▸ Required task: Put every line of the rows below into a JSON list of strings, with one string per line and blank lines omitted.

A run of rows:
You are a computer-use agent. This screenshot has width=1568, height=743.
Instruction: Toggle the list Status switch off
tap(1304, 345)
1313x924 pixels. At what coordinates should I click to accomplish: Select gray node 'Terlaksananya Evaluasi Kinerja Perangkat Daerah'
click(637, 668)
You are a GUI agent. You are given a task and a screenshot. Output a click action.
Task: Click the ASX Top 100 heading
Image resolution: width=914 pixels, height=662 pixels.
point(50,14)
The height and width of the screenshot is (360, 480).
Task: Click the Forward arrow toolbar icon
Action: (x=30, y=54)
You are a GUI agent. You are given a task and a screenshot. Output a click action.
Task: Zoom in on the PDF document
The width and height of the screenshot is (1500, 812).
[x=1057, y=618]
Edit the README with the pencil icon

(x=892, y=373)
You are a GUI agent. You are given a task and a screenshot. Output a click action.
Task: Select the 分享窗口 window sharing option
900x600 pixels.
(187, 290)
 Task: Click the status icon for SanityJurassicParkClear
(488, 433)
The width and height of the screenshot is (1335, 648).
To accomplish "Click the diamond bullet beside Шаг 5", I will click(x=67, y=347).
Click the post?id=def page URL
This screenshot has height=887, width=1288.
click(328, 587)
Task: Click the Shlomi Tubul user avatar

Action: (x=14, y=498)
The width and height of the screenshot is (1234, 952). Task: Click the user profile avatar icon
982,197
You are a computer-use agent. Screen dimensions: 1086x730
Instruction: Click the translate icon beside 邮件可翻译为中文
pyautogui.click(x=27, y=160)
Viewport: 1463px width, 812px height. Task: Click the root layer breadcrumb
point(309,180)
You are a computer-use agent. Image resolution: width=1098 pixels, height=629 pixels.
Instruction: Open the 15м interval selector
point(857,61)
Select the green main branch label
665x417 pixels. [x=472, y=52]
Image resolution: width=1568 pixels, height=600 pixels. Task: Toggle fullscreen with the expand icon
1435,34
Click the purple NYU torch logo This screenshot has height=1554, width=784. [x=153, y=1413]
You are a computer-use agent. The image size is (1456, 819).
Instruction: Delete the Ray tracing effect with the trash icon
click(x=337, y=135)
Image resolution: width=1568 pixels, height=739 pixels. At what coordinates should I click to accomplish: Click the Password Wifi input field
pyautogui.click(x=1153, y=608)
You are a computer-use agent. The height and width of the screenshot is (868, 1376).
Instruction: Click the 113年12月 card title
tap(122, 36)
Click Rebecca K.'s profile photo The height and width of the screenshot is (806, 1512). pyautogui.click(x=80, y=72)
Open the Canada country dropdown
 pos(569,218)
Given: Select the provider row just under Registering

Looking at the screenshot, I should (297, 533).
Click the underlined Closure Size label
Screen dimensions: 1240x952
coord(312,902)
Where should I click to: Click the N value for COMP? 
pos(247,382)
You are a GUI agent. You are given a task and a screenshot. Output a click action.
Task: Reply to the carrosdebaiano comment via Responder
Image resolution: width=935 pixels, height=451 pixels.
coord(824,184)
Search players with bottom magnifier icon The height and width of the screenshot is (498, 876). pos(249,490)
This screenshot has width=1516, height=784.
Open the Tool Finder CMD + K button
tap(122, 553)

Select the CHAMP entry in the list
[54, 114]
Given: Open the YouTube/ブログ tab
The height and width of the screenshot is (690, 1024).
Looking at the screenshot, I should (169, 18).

▸ Task output:
[
  "You are a computer-use agent. This screenshot has width=1568, height=743.",
  "Instruction: Toggle the list Status switch off",
  "tap(1304, 345)",
  "1313x924 pixels. At what coordinates should I click to accomplish: Select gray node 'Terlaksananya Evaluasi Kinerja Perangkat Daerah'",
  "click(637, 668)",
  "You are a GUI agent. You are given a task and a screenshot. Output a click action.",
  "Task: Click the ASX Top 100 heading",
  "Image resolution: width=914 pixels, height=662 pixels.",
  "point(50,14)",
  "The height and width of the screenshot is (360, 480).",
  "Task: Click the Forward arrow toolbar icon",
  "Action: (x=30, y=54)",
  "You are a GUI agent. You are given a task and a screenshot. Output a click action.",
  "Task: Zoom in on the PDF document",
  "The width and height of the screenshot is (1500, 812).",
  "[x=1057, y=618]",
  "Edit the README with the pencil icon",
  "(x=892, y=373)",
  "You are a GUI agent. You are given a task and a screenshot. Output a click action.",
  "Task: Select the 分享窗口 window sharing option",
  "900x600 pixels.",
  "(187, 290)",
  " Task: Click the status icon for SanityJurassicParkClear",
  "(488, 433)",
  "The width and height of the screenshot is (1335, 648).",
  "To accomplish \"Click the diamond bullet beside Шаг 5\", I will click(x=67, y=347).",
  "Click the post?id=def page URL",
  "This screenshot has height=887, width=1288.",
  "click(328, 587)",
  "Task: Click the Shlomi Tubul user avatar",
  "Action: (x=14, y=498)",
  "The width and height of the screenshot is (1234, 952). Task: Click the user profile avatar icon",
  "982,197",
  "You are a computer-use agent. Screen dimensions: 1086x730",
  "Instruction: Click the translate icon beside 邮件可翻译为中文",
  "pyautogui.click(x=27, y=160)",
  "Viewport: 1463px width, 812px height. Task: Click the root layer breadcrumb",
  "point(309,180)",
  "You are a computer-use agent. Image resolution: width=1098 pixels, height=629 pixels.",
  "Instruction: Open the 15м interval selector",
  "point(857,61)",
  "Select the green main branch label",
  "665x417 pixels. [x=472, y=52]",
  "Image resolution: width=1568 pixels, height=600 pixels. Task: Toggle fullscreen with the expand icon",
  "1435,34",
  "Click the purple NYU torch logo This screenshot has height=1554, width=784. [x=153, y=1413]",
  "You are a computer-use agent. The image size is (1456, 819).",
  "Instruction: Delete the Ray tracing effect with the trash icon",
  "click(x=337, y=135)",
  "Image resolution: width=1568 pixels, height=739 pixels. At what coordinates should I click to accomplish: Click the Password Wifi input field",
  "pyautogui.click(x=1153, y=608)",
  "You are a computer-use agent. The height and width of the screenshot is (868, 1376).",
  "Instruction: Click the 113年12月 card title",
  "tap(122, 36)",
  "Click Rebecca K.'s profile photo The height and width of the screenshot is (806, 1512). pyautogui.click(x=80, y=72)",
  "Open the Canada country dropdown",
  " pos(569,218)",
  "Given: Select the provider row just under Registering",
  "Looking at the screenshot, I should (297, 533).",
  "Click the underlined Closure Size label",
  "Screen dimensions: 1240x952",
  "coord(312,902)",
  "Where should I click to: Click the N value for COMP? ",
  "pos(247,382)",
  "You are a GUI agent. You are given a task and a screenshot. Output a click action.",
  "Task: Reply to the carrosdebaiano comment via Responder",
  "Image resolution: width=935 pixels, height=451 pixels.",
  "coord(824,184)",
  "Search players with bottom magnifier icon The height and width of the screenshot is (498, 876). pos(249,490)",
  "This screenshot has width=1516, height=784.",
  "Open the Tool Finder CMD + K button",
  "tap(122, 553)",
  "Select the CHAMP entry in the list",
  "[54, 114]",
  "Given: Open the YouTube/ブログ tab",
  "The height and width of the screenshot is (690, 1024).",
  "Looking at the screenshot, I should (169, 18)."
]